El Gobierno definió aplicar parte de la actualización por inflación del impuesto a los combustibles, que se traslada directamente a los precios finales de las naftas y el gasoil en todo el país.
Lo hizo mediante el Decreto 302/2026, publicado este jueves en el Boletín Oficial. Por otra parte, la norma posterga el grueso del incremento de los gravámenes sobre el producto hasta el 1 de junio.
Estas actualizaciones se basan legalmente en las variaciones del Índice de Precios al Consumidor (IPC) que emite el INDEC. El texto incluye tablas con los montos fijos ajustados y las firmas de las autoridades pertinentes para validar su entrada en vigor en mayo de 2026.

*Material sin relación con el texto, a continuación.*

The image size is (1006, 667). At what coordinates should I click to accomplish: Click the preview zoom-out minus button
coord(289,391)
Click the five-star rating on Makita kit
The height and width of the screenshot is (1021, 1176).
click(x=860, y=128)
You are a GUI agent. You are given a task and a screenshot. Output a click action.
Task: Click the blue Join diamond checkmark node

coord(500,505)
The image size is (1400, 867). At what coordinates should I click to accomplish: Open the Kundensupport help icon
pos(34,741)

Aumento a los combustibles: qué dispuso el Gobierno con los impuestos
La postergación parcial de los aumentos se decidió “con el propósito de continuar estimulando el crecimiento de la economía a través de un sendero fiscal sostenible”.
El Ejecutivo había decidido el mes pasado aplazar la actualización de ese tributo, tras el aumento de 25% que tuvieron los precios de las naftas y el gasoil como consecuencia del alza del petróleo a nivel internacional por la guerra en Medio Oriente.
Con el decreto de este jueves, el trasladaron al mes próximo el aumento total del remanente pendiente de 2024 y los primeros tres trimestres de 2025, que ya viene dilatando hace meses.
En este sentido, a partir de este viernes 1°, los combustibles subirán por impuestos unos $ 11 el litro para las naftas y $ 9 para el litro del gasoil.
Al mismo tiempo, el decreto dispone que los incrementos remanentes, correspondientes a actualizaciones de 2024 y 2025, se postergan hasta el 1° de junio de 2026, extendiendo el esquema de diferimientos que el Ejecutivo viene aplicando.
La normativa recuerda que la actualización trimestral de los montos está a cargo de la Agencia de Recaudación y Control Aduanero (ARCA), que debe aplicar las variaciones del IPC.